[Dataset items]
####################

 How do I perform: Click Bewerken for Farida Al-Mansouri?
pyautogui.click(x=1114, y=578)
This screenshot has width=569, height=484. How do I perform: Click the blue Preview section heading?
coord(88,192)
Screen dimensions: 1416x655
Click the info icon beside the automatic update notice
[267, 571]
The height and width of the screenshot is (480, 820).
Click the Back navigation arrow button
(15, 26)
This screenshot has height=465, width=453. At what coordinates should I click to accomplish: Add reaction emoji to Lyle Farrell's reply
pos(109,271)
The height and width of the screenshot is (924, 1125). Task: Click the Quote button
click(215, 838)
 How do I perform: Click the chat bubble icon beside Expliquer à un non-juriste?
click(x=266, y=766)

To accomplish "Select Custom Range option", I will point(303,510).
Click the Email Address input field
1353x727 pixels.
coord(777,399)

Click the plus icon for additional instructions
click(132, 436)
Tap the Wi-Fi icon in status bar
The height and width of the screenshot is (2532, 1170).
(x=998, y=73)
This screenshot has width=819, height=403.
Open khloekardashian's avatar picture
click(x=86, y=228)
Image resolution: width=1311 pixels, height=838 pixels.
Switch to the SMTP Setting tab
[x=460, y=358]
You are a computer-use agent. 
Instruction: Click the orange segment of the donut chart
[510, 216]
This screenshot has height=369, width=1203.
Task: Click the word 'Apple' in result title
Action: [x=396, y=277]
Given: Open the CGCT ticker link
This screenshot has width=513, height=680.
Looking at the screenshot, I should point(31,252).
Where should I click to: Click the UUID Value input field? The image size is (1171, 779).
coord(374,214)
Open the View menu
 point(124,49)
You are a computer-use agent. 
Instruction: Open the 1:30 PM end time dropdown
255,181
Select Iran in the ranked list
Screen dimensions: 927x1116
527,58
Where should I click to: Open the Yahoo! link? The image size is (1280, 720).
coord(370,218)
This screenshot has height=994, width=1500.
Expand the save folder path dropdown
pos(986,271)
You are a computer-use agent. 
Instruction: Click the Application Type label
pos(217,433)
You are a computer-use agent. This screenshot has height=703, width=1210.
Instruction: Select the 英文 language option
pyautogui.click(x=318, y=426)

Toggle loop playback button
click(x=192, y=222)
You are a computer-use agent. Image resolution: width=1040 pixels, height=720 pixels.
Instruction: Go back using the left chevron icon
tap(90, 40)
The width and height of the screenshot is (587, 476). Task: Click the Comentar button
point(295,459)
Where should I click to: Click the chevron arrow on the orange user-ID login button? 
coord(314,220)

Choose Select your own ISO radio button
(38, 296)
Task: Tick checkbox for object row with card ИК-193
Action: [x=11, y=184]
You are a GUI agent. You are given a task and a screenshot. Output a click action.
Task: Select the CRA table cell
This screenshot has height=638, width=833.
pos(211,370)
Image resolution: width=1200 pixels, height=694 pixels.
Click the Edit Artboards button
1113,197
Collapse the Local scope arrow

####################

THE PROBLEM:
In the records above, which lines hold the string "resolution"? Copy each one.

YOUR SOLUTION:
Image resolution: width=1311 pixels, height=838 pixels.
You are a computer-use agent. Image resolution: width=1040 pixels, height=720 pixels.
Image resolution: width=1200 pixels, height=694 pixels.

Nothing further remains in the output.